The climate of the Hawaiian Islands

The climate of the Hawaiian Islands chiefly depends upon their insular location just within the Tropic of Cancer over 2000 miles from the mainland in the zone of the northeast trades, the altitude, and the effects of cyclonic fronts that pass generally to the northward.

The temperatures are pleasantly mild, averaging about 72° F for all available stations, because the steady blowing trade winds have crossed a moderately cool ocean for thousands of miles ( Fig. 100 ). Differences between the warmest months, August and September, and the coldest months, January and February, are 5 to 8 degrees, with the larger range occurring on the leeward side of mountainous islands. The diurnal range of temperature is about 10° F and exceeds the annual range, which for all stations averaged together is 68.7° F in February, the coldest month, and 75.8° F in August, the warmest month. Altitude has marked effects on temperature, which drops about 3° F for each increase in elevation of 1000 feet. Thus Hilo, near sea level, has a mean annual temperature of 72.1° F, and the Volcano House, elevation 4000 feet, 60.6° F. Frost rarely occurs below 4000 feet elevation above sea level, and has never been known lower than 2500 feet. The summits of Mauna Kea and Mauna Loa on Hawaii are covered with snow frequently in winter; snow sometimes falls on Haleakala on Maui. Uncomfortably hot, humid weather is rare and results from the passage north of Hawaii of frontal disturbances that cause replacement of the trades by Kona (southerly) winds of high humidity, thereby bringing heavy rainfall to the ordinarily dry, leeward side of the islands.

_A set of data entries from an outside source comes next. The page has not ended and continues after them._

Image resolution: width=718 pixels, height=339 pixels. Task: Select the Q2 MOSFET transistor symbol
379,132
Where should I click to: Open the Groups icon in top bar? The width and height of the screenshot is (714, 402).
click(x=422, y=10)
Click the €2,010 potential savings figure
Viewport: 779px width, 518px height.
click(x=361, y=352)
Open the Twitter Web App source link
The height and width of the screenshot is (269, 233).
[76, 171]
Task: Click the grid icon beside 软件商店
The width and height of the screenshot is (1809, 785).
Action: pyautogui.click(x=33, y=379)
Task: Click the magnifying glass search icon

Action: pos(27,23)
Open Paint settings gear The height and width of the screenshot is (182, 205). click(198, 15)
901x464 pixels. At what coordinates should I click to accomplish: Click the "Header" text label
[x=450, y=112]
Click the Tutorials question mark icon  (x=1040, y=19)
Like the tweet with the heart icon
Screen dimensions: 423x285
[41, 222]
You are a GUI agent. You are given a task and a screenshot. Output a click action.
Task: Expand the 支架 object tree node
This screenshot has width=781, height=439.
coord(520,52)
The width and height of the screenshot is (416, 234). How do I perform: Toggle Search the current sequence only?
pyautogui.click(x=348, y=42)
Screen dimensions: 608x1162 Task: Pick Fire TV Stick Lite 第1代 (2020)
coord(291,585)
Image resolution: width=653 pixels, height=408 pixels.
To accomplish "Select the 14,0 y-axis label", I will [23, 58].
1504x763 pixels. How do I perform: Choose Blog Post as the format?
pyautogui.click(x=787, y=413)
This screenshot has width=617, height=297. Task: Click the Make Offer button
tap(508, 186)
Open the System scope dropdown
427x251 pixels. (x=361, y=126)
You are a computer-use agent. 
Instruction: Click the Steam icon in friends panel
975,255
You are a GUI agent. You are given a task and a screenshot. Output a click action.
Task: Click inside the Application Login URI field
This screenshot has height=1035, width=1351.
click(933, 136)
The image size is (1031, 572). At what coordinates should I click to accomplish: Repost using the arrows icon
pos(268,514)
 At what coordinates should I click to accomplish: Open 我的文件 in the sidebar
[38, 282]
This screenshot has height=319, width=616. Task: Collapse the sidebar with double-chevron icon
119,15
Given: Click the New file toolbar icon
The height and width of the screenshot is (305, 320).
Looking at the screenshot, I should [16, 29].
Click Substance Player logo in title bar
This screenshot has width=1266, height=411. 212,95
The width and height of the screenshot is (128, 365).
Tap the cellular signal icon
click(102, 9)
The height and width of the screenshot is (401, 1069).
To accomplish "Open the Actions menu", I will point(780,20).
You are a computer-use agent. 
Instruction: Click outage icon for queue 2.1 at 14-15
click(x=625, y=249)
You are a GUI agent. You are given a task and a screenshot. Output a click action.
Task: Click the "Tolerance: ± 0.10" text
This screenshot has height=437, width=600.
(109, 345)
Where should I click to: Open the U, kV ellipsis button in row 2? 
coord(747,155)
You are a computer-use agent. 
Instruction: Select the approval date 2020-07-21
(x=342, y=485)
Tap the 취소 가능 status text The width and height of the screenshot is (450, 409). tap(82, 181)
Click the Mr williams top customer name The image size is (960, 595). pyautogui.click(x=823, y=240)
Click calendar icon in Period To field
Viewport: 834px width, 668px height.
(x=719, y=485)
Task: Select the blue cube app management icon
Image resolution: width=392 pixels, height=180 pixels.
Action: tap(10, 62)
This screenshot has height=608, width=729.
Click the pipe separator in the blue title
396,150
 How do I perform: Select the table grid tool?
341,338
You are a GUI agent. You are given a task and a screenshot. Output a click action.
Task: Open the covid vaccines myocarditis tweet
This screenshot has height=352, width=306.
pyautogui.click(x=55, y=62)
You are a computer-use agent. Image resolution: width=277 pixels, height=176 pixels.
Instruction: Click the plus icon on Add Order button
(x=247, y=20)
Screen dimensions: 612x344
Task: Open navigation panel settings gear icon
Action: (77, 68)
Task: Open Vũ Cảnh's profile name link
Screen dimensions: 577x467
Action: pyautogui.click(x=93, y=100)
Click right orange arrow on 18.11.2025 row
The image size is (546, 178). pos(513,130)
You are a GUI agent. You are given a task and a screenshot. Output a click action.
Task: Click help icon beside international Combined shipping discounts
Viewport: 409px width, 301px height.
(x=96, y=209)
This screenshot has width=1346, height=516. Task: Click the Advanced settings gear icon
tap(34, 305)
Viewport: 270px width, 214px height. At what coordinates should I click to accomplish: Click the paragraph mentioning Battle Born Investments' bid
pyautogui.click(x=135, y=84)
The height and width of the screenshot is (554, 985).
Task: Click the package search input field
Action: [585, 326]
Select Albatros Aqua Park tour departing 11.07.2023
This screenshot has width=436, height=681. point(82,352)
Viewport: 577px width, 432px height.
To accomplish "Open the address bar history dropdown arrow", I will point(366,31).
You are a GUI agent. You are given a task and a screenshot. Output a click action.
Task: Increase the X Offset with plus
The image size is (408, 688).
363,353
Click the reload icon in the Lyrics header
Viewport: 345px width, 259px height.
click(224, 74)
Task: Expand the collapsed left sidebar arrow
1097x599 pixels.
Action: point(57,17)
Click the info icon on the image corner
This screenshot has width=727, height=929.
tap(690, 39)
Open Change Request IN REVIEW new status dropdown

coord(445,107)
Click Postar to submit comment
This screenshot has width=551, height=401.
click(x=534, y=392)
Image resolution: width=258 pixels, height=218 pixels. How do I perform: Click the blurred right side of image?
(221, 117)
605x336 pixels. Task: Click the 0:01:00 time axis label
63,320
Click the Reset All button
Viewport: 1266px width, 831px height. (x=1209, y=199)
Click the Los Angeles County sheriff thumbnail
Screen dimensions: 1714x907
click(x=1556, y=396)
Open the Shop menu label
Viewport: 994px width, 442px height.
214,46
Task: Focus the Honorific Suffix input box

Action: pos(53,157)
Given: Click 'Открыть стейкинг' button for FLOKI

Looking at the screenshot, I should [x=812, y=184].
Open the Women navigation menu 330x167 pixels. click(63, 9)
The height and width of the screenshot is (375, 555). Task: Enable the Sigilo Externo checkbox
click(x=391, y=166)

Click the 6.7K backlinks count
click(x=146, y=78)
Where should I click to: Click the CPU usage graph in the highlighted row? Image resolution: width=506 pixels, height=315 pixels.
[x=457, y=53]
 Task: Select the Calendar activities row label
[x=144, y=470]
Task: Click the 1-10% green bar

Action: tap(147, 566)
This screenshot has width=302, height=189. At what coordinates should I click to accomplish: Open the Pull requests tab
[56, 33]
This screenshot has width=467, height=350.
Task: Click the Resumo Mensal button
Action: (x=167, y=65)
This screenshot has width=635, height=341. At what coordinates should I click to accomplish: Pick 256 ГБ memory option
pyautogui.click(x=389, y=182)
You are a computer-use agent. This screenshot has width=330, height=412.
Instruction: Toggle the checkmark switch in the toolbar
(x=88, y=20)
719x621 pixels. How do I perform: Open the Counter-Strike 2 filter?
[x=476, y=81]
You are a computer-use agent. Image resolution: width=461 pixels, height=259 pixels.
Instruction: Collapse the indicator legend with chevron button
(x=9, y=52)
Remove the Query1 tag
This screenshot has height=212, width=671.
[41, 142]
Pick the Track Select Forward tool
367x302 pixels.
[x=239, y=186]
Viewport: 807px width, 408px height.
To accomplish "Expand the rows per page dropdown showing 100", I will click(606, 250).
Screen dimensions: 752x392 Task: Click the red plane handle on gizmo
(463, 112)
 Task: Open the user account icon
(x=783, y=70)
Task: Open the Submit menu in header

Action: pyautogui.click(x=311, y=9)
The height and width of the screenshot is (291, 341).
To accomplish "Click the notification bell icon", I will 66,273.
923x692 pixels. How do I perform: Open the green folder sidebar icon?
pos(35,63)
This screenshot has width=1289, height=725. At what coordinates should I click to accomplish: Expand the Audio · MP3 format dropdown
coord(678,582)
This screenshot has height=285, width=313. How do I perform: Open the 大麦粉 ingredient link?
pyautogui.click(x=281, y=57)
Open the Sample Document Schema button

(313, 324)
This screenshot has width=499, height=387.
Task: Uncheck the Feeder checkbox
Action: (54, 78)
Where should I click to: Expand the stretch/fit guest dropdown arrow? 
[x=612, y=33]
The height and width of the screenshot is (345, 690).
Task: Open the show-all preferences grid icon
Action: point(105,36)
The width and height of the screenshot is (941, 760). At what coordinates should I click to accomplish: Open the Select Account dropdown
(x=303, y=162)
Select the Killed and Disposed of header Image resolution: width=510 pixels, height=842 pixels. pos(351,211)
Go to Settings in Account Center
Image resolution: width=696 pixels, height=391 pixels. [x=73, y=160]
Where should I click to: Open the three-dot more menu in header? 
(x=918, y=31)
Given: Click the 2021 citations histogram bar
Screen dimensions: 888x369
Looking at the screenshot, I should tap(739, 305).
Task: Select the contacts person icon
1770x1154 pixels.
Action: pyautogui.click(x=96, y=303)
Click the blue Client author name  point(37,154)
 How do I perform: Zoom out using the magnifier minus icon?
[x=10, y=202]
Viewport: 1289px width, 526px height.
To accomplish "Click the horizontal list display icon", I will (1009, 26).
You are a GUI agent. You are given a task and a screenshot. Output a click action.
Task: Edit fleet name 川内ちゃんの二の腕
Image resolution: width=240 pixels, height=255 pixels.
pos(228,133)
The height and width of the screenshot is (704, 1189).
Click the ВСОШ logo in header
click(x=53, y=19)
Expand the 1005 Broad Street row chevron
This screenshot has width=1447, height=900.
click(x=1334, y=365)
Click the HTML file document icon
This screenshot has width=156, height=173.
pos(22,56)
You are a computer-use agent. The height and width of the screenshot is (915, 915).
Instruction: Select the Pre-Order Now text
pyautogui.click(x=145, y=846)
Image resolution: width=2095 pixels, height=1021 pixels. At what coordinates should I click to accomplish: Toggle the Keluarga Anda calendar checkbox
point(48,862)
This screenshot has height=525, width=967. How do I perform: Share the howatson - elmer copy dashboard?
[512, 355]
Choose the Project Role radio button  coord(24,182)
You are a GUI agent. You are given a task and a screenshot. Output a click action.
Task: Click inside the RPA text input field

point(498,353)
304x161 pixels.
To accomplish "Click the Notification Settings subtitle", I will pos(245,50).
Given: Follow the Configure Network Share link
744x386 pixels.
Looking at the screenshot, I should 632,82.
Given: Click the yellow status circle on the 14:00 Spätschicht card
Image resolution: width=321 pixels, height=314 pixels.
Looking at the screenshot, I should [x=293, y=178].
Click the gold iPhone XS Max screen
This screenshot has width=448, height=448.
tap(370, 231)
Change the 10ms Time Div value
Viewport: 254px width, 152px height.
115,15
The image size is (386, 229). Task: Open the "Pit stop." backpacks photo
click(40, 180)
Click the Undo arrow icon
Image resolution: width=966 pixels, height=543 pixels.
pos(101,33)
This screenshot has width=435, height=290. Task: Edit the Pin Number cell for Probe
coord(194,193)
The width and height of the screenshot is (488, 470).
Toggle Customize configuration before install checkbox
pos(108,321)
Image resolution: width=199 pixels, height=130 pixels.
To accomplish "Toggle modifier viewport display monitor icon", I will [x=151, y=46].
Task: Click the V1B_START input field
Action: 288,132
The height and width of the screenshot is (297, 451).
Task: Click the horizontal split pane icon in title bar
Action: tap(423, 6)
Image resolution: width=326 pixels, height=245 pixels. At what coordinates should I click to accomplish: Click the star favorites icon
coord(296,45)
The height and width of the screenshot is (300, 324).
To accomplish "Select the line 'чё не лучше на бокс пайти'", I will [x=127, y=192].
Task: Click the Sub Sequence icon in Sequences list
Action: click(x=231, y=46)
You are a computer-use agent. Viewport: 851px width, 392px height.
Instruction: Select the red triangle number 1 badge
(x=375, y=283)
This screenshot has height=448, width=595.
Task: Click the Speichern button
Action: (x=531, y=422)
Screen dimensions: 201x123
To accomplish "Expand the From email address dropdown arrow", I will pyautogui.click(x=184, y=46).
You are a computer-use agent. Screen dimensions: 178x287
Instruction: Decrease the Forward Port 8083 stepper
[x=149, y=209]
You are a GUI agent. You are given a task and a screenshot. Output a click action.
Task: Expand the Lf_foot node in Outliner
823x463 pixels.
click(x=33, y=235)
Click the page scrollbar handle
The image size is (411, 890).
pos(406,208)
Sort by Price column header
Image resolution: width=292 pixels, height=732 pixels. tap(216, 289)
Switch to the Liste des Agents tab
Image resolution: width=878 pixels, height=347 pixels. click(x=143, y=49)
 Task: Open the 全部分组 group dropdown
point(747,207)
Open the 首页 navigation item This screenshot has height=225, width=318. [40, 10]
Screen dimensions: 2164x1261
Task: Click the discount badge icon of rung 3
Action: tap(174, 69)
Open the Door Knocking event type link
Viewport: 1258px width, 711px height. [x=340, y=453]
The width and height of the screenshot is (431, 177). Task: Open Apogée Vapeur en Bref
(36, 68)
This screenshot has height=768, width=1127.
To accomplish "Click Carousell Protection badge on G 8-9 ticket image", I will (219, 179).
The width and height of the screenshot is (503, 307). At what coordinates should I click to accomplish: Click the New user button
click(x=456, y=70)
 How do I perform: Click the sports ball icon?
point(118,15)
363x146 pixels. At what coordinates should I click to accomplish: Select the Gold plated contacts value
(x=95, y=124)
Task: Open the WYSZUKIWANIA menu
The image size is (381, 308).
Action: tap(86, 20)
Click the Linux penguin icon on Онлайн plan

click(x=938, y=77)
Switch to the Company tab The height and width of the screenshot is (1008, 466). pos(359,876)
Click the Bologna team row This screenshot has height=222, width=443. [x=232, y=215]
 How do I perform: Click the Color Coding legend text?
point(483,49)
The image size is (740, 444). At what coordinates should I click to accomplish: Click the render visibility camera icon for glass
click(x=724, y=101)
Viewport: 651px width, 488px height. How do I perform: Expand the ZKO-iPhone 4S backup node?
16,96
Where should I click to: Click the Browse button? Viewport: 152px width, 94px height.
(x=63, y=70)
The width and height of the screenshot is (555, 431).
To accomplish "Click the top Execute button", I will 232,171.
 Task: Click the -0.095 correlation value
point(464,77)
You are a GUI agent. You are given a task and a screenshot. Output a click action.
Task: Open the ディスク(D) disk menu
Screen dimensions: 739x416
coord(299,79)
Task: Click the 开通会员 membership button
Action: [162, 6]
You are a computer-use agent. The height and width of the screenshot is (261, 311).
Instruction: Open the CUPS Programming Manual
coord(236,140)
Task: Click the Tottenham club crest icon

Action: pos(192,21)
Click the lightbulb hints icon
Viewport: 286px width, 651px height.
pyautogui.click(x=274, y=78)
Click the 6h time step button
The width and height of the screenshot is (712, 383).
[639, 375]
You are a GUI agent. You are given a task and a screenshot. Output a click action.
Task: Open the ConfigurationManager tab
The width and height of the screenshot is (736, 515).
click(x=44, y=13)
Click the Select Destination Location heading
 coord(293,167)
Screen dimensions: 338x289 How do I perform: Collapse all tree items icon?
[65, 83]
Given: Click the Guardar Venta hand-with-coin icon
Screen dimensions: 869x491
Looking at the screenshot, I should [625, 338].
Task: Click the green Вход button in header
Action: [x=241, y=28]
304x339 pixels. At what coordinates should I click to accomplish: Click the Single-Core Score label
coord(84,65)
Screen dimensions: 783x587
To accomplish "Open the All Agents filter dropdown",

The rainfall is closely related to the mountains and exposure to the winds from the ocean. On windward slopes rainfall increases from sea level to elevations of 3000 to 6000 feet, after which it declines progressively at loftier heights. On Hawaii the zone of maximum rainfall usually lies between about 2500 to 3000 feet elevation on the windward slope of Manua Kea, where it averages 100 to over 300 inches annually, but on Kauai and the dome of west Maui the rainfall continues to increase upwards almost to the summit. Mount Waialeale, Kauai, at an elevation of 5075 feet, has an annual rainfall of about 460 inches, with 624 inches falling in the rainiest year on record, making it one of the wettest spots on earth. Few places in the world equal the Hawaiian Islands in the great contrasts in annual rainfall between the windward and the leeward slopes of a mountain range or dome. On Kauai the summit rainfall of over 450 inches declines to 20 inches annually 15 miles southwest. The windward side of Haleakala up to elevations of 5000 feet has rainfall of 200 to 300 inches annually, declining towards the summit and lessening down the leeward slopes until, near sea level, the rainfall is less than 20 inches per year. Low islands, like Niihau and Kahoolawe, the low isthmus of central Maui, and the low ends of other islands resemble the leeward side of all the islands in having little rainfall. For example, Lahaina, Maui, has 13 inches of rain annually, and Puako, Hawaii, in 1947 recorded only 4.1 inches. Some of the rainfall is connected with cyclones, and at Midway, which is in a latitude several hundred miles north of Honolulu, most of the rains in winter come as a result of such frontal disturbances. Very heavy local rains sometimes occur during the passage of fronts, and a precipitation of 24 to 30 inches in 24 hours has been recorded at a few stations. Thunderstorms are of moderate frequency and come mostly in the winter.

The huge, volcanic domes on the island of Hawaii are higher than the depth of the trade winds, which are deflected around Mauna Kea and Mauna Loa, and the leeward slopes are large enough to permit the development of a local land and sea breeze. The sea breeze brings rain to the Kona district on the leeward side of Hawaii where a favored strip of land has been developed agriculturally between the elevations of 1000 and 2500 feet because of the ample rainfall there. Below 1000 feet it is too dry and above 2500 it is too wet for raising coffee and other specialty crops.